Answer
Diverges
Work Step by Step
$\displaystyle \int_0^1\frac{\sec^2x}{x\sqrt{x}}\ dx = \int_0^1\frac{dx}{x\sqrt{x} \cos^2x}$
Find a lesser-valued function:
$\displaystyle \frac{1}{x\sqrt{x} \cos^2x} > \frac{1}{2x\sqrt{x} } = \frac{x^{-\frac{3}{2}}}{2}$
(Recall: $\displaystyle 0 \le \cos x \le 1$, so substitute with 2 as this will make the value lower since it is in denominator)
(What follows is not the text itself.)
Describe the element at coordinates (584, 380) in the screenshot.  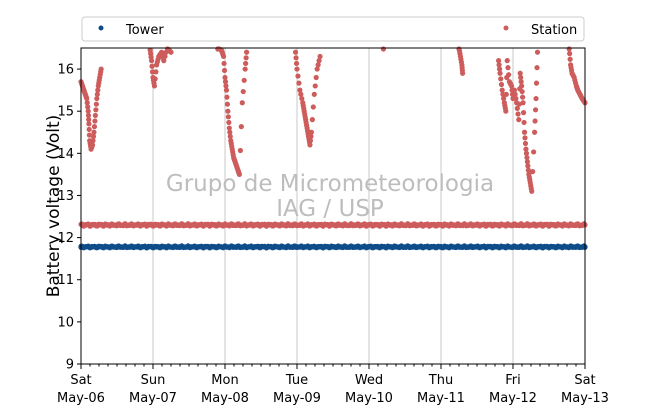
I see `x-tick-day-7: Sat` at that location.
$\displaystyle \frac{1}{2}\int_0^1x^{-\frac{3}{2}}\ dx = \lim\limits_{t \to 0} \frac{1}{2} \int_t^1x^{-\frac{3}{2}}\ dx$
$\displaystyle = \frac{1}{2}\lim\limits_{t \to 0} \left[ -2x^{-\frac{1}{2}} \right]_t^1$
$\displaystyle = -\lim\limits_{t \to 0} \left[ 1-\frac{1}{\sqrt{t}}) \right]$
$\displaystyle = - \left[ 1-\infty \right]$
Divergent by the comparison theorem, since the lesser-valued function diverges.